WCAG 1.2.4 requires that captions are provided for all live audio content in synchronized media — in plain terms, any real-time event you broadcast with sound, like a webinar, product launch, or live stream, needs captions that appear as it happens. Those captions must carry the dialogue plus speaker identity and meaningful sounds, with no more than a broadcast delay.

What Success Criterion 1.2.4 actually says

The normative text from the W3C is one line: “Captions are provided for all live audio content in synchronized media.” It is a Level AA criterion — the conformance tier almost every regulation, contract, and lawsuit settlement points to in practice. “Synchronized media” means audio or video synchronized with another format, like a live video feed with a soundtrack. The word doing all the work here is live.
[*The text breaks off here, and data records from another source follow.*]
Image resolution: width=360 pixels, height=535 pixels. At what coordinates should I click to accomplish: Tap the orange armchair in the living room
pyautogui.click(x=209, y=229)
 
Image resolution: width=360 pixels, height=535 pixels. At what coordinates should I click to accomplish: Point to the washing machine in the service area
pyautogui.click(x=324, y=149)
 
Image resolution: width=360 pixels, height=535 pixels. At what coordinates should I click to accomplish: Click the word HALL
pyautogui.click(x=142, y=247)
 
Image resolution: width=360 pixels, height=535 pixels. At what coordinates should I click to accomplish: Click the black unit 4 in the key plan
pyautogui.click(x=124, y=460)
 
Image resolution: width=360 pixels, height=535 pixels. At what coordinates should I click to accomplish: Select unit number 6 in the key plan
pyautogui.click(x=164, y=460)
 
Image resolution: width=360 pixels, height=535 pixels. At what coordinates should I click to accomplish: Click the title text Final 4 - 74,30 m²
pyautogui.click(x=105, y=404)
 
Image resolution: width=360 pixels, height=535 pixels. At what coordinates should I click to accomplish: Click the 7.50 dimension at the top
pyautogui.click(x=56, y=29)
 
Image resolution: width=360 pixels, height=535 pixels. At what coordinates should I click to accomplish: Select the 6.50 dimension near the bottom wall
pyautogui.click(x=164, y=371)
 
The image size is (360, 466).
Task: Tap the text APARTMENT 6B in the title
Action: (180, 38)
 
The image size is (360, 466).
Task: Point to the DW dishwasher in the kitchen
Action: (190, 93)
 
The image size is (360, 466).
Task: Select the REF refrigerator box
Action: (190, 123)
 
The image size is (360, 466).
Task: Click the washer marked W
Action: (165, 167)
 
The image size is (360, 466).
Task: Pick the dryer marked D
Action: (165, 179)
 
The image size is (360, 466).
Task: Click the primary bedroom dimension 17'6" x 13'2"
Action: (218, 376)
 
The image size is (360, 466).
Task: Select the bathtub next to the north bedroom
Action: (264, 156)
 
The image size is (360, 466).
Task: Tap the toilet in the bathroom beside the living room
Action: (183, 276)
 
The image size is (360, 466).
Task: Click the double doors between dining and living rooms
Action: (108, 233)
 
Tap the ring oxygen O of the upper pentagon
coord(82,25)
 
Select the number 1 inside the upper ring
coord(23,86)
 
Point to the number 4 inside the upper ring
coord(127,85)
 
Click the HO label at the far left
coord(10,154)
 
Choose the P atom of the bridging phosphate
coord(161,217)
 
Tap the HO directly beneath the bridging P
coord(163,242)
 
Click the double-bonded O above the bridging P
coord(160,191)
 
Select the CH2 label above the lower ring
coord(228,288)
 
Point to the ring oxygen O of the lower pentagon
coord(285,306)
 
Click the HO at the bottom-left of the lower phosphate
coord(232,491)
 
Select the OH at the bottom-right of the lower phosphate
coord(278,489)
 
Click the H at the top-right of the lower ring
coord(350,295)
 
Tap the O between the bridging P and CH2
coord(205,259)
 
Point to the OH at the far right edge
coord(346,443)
W3C defines live as “information captured from a real-world event and transmitted to the receiver with no more than a broadcast delay” — not enough time to script and proofread captions the way you would for a recorded file. The intent is to “enable people who are deaf or hard of hearing to watch real-time presentations.” And like recorded captions, live captions must “identify who is speaking and notate sound effects and other significant audio,” not just transcribe the words.

Live is not the same as prerecorded

This is why 1.2.4 is a separate criterion from 1.2.2:

  • Prerecorded (1.2.2, Level A): the audio already exists. You have hours or days to write, edit, and verify a WebVTT file before anyone watches.
  • Live (1.2.4, Level AA): the audio is created in the moment. Captions must be produced as people speak, with no second take.
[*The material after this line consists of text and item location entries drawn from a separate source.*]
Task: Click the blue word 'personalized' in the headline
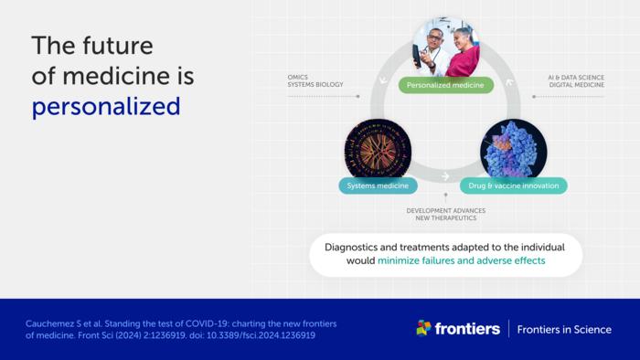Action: pyautogui.click(x=105, y=106)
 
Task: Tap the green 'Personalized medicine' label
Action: pyautogui.click(x=445, y=85)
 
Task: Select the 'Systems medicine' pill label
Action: pyautogui.click(x=379, y=185)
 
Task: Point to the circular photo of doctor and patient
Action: pyautogui.click(x=445, y=48)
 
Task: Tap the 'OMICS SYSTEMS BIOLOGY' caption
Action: pyautogui.click(x=315, y=81)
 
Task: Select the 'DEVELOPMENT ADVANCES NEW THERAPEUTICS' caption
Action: pyautogui.click(x=446, y=215)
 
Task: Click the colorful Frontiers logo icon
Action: pyautogui.click(x=423, y=328)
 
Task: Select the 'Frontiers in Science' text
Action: pyautogui.click(x=564, y=329)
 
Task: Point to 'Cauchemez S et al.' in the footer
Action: pyautogui.click(x=63, y=323)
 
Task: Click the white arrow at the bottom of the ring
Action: pyautogui.click(x=445, y=176)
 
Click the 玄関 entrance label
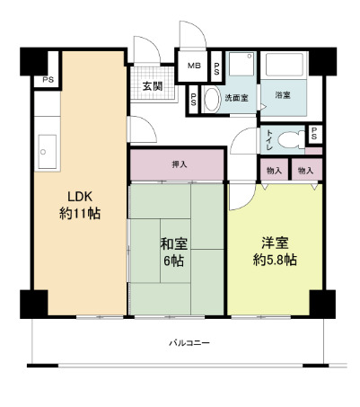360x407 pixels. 152,87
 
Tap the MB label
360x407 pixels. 194,66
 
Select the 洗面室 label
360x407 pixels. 236,96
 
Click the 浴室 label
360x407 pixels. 282,96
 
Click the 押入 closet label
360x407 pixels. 179,164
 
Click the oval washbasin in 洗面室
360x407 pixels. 212,99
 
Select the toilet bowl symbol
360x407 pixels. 289,139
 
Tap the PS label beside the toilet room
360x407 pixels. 314,134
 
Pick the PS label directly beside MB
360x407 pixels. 216,66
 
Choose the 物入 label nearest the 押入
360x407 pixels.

There is no pre-written caption file to fall back on. That real-time production problem — not a missing <track> element — is the core of meeting 1.2.4, and why the bar is Level AA rather than A.

Who this helps

Live captions exist primarily for people who are Deaf or hard of hearing — roughly 48 million Americans have some degree of hearing loss, per the CDC. Without real-time captions, a live webinar or town hall is inaccessible to them as it happens; a recording posted the next day does not let them participate, ask questions, or react in the moment. W3C puts the benefit plainly: people who are deaf or have a hearing loss “can access the auditory information in the synchronized media content through captions.”

The audience is wider, too: attendees in sound-off offices, non-native speakers who read the language more comfortably than they hear it, and anyone parsing unfamiliar names, product terms, or accents in a fast-moving talk.
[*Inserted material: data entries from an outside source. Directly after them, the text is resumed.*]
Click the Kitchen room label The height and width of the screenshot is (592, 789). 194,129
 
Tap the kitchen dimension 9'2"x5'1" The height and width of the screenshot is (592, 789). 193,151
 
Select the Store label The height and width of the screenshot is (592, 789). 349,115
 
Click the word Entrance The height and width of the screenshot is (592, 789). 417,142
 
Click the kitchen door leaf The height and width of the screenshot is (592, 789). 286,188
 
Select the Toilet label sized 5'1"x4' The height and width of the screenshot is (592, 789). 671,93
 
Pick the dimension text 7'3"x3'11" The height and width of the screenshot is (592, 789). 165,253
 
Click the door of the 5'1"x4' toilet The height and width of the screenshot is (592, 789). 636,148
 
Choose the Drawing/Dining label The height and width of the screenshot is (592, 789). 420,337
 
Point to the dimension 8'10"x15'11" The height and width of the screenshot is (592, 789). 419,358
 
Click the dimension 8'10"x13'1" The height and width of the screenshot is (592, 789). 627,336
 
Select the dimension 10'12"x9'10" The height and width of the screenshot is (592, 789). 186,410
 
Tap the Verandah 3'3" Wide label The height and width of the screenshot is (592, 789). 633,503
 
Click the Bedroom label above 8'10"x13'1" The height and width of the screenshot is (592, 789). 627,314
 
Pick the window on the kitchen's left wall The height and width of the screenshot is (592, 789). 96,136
Concrete examples that fall under 1.2.4

If you broadcast any of these with audio, 1.2.4 applies:

  • Live webinars and online workshops — the most common case for small businesses.
  • Product launches and live demos streamed to customers.
  • Live streams on your site, YouTube Live, LinkedIn Live, or similar.
  • Virtual conferences, town halls, and AMAs with a live audience.
  • Live web casts — W3C’s own example is “a news organization [that] provides a live, captioned web cast.”

W3C also cites an orchestra web cast using CART captioning that “captures lyrics and dialog as well as identifies non-vocal music by title, movement, composer” — a reminder that meaningful non-speech audio counts here too.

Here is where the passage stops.